#### LES DONNÉES ####
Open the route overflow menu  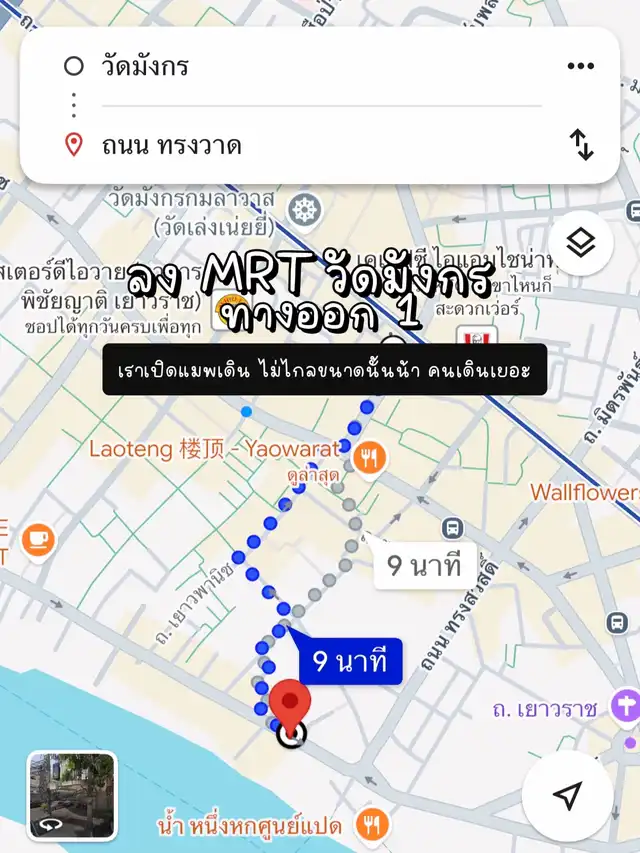pyautogui.click(x=580, y=67)
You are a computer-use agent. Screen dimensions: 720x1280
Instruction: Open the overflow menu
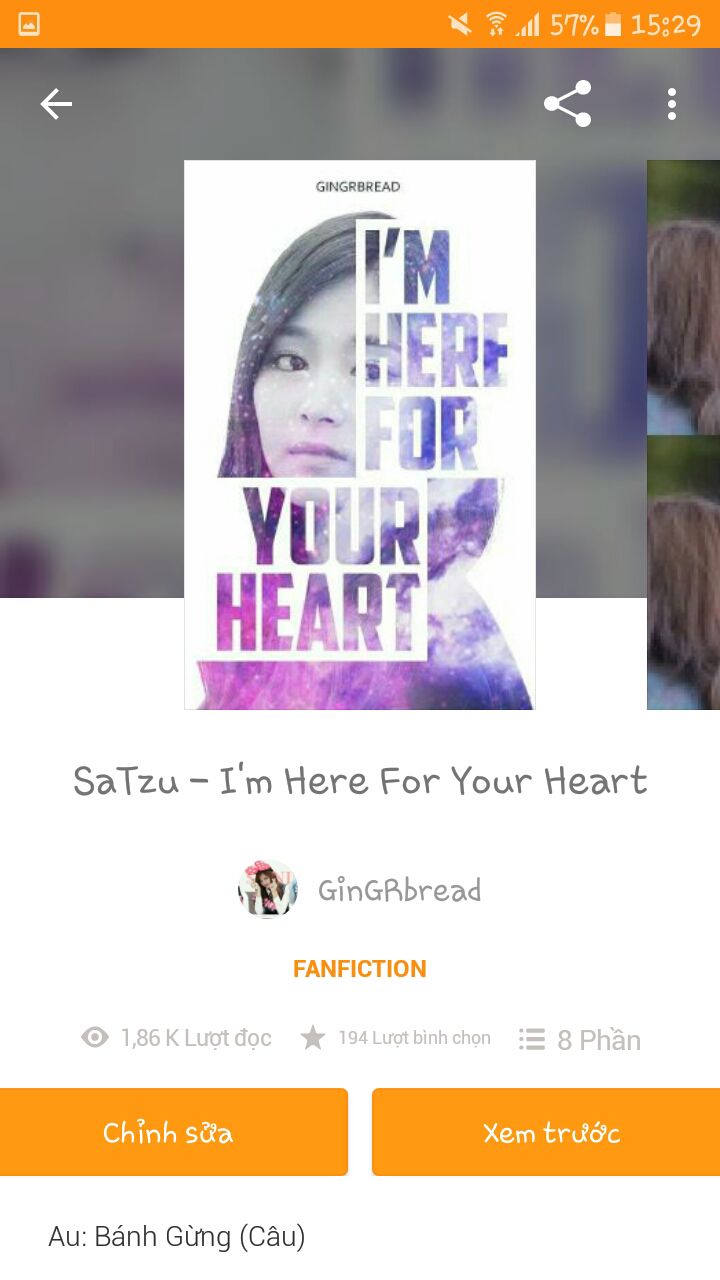(x=671, y=104)
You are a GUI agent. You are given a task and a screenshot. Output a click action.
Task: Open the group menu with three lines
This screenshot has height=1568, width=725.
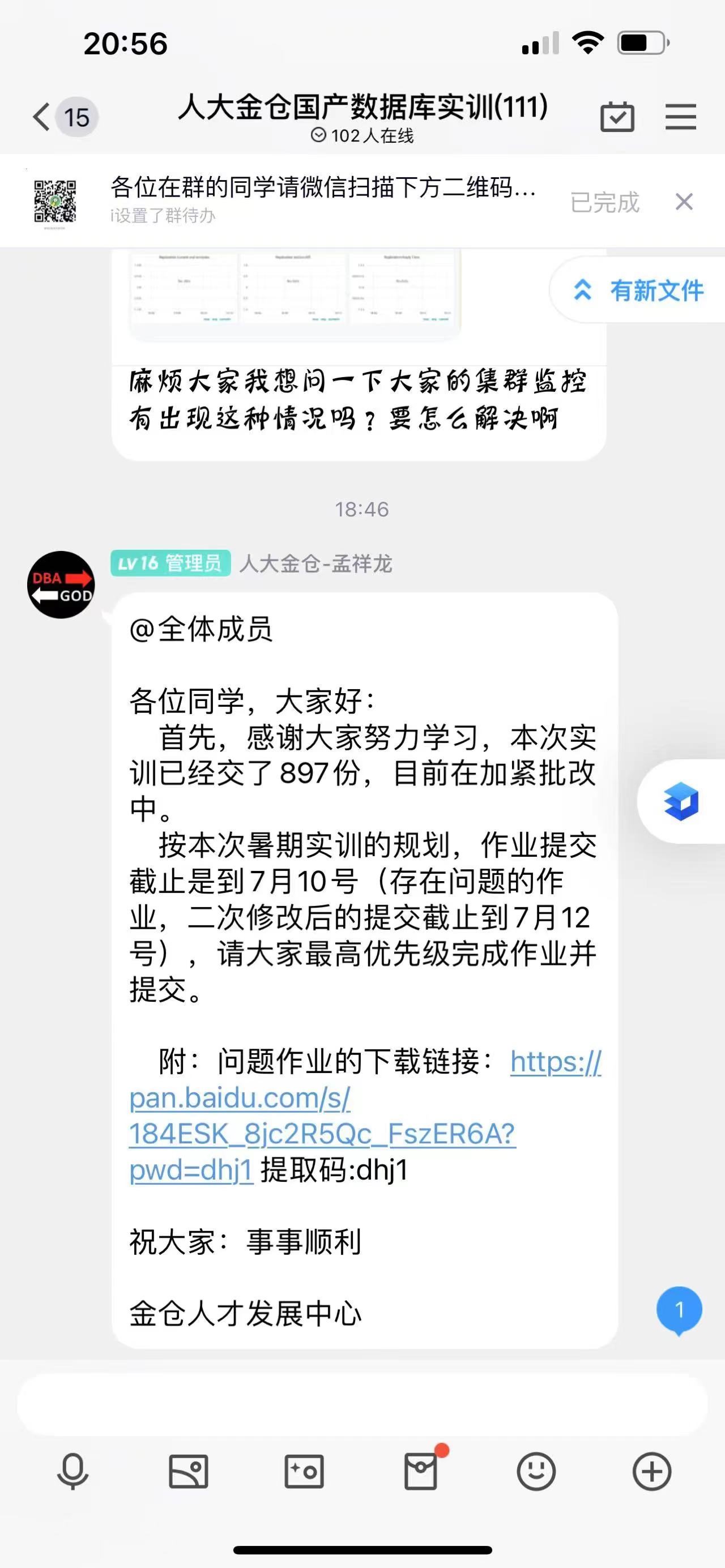point(680,117)
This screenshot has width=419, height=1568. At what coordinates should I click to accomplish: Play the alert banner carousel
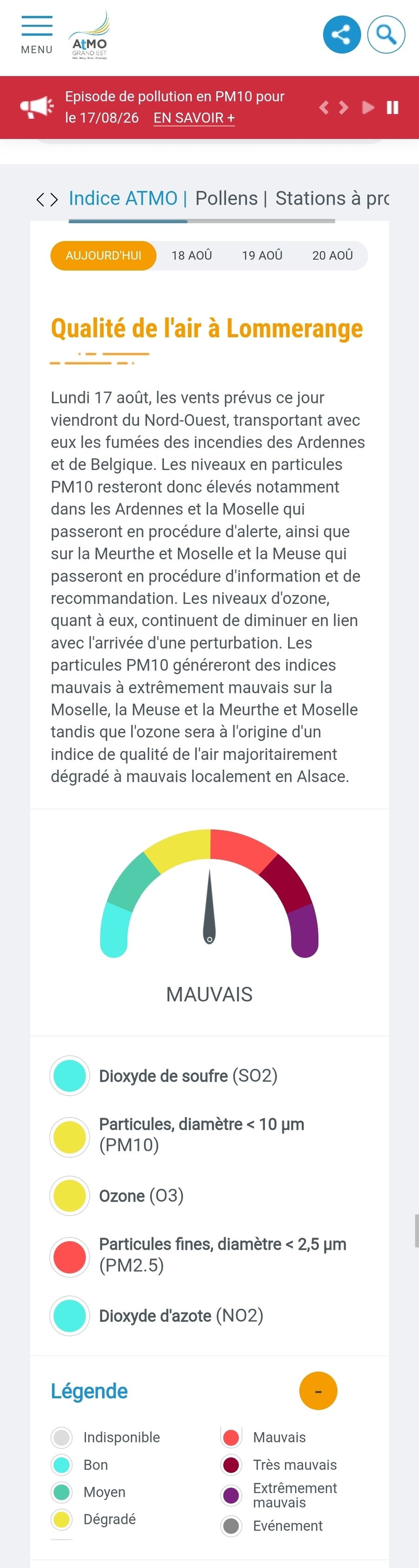pyautogui.click(x=368, y=108)
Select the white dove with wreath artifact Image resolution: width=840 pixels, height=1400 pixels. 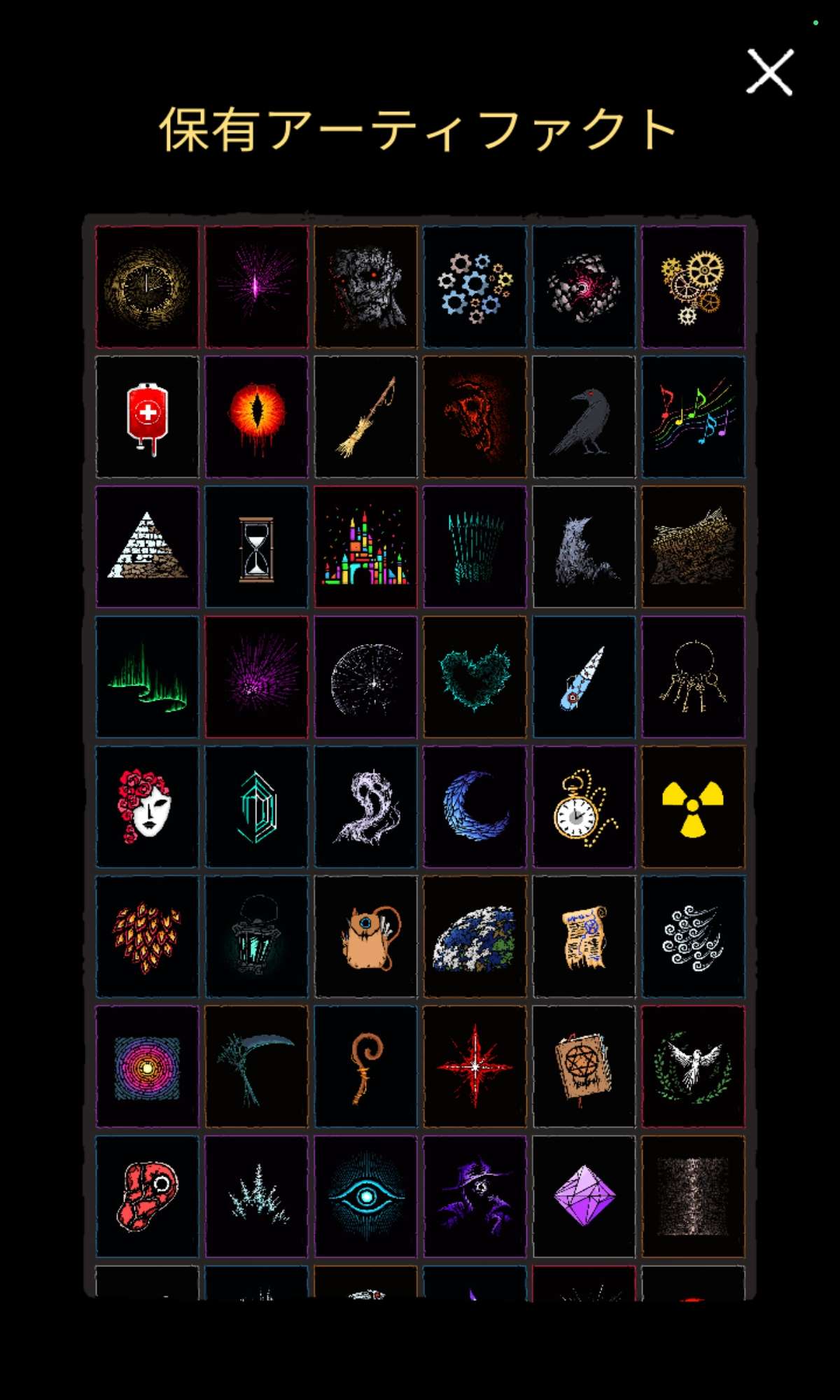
####
Repérez toutes les lignes ci-dessus où figure la chaîne « screenshot » et recopiez-les. La casse compte.

* _RÉSULTAT ATTENDU_
You are a GUI agent. You are given a task and a screenshot. Output a click action.
This screenshot has height=1568, width=725.
This screenshot has width=419, height=1568. At what coordinates should I click to accomplish: Play the alert banner carousel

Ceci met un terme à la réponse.